General Growth filed the largest real estate bankruptcy in U.S. history a year ago after amassing $27 billion in debt making acquisitions. Its properties include New York’s South Street Seaport, Boston’s Faneuil Hall and the Grand Canal Shoppes and Fashion Show in Las Vegas.
“We continue to believe our offer is the most compelling for all stakeholders, including existing shareholders,” Cyrus Madon, Brookfield’s senior managing partner for restructuring and lending, said Tuesday in an e-mail. A Simon investment would ensure that General Growth “will not be able to function effectively and eventually be sold to Simon and no one else.”
Simon’s offer raises antitrust concerns, according to the plan’s opponents, who include Bruce Berkowitz, founder of Miami- based Fairholme Capital Management LLC, General Growth’s biggest debt holder and a partner in the competing Brookfield proposal. Berkowitz said in an April 16 interview that the Simon plan “is not healthy for competition.”
David Simon today dismissed those concerns, saying his company has a “fiduciary duty” to its investment partners as well as its shareholders to see that General Growth prospers.
“The fact is that we’re going to be a passive shareholder, and we’re going to have a reduced voting stake -- less than our economics,” Simon said. “Our directors aren’t going to be involved in anything that has any inkling to do anything with Simon. What they do operationally we’re not going to be involved in, period, end of story.”
Simon Property said last week that its selections for General Growth’s board are Dale Anne Reiss, a former senior partner at Ernst & Young LLP, and Peter D. Linneman, a professor of real estate finance and public policy at the Wharton School at the University of Pennsylvania, both of whom are unaffiliated with Simon.

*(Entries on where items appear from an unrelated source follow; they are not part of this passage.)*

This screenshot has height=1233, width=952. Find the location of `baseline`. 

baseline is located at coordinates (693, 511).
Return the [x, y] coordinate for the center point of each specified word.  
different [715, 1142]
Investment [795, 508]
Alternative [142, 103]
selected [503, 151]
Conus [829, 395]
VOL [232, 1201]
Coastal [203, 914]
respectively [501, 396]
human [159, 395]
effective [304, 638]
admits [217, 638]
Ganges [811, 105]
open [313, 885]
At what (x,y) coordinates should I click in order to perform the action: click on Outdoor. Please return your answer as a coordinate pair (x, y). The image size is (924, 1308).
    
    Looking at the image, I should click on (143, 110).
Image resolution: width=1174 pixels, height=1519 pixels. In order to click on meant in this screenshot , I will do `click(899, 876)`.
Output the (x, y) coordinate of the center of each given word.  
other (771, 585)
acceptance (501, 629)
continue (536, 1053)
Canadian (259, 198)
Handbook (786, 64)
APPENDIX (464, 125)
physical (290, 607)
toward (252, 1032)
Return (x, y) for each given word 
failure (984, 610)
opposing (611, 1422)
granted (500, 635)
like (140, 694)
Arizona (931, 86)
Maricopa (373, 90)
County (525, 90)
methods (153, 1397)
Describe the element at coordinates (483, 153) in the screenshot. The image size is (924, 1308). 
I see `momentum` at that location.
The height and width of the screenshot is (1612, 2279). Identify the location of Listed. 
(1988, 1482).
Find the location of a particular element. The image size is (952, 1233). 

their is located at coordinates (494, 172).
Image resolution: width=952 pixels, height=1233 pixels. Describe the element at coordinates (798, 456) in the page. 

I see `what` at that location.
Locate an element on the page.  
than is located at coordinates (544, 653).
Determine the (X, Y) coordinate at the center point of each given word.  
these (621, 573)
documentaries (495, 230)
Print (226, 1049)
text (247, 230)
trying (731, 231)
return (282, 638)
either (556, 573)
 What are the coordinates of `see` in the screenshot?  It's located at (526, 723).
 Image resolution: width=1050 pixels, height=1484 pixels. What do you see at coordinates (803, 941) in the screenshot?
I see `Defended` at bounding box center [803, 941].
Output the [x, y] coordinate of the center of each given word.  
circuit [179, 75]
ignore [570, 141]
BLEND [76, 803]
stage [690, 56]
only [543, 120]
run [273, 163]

David Simon said the two directors would recuse themselves on any General Growth board decisions where there would be a conflict with Simon Property’s operations.
David Simon said that while he is focused on a passive investment in General Growth, his offer would allow a potential buyer for the company, whether it be Simon or another bidder, to step up, something unlikely under the Brookfield plan with the warrants it includes.
“It will dampen the competitive auction that they want to run with the court,” Simon said. “It’ll have that impact on us, and it will frankly have that impact on anybody else who’s out there. Those warrants will debilitate the auction process that the company wants to undertake, ultimately, as part of the bankruptcy procedures.”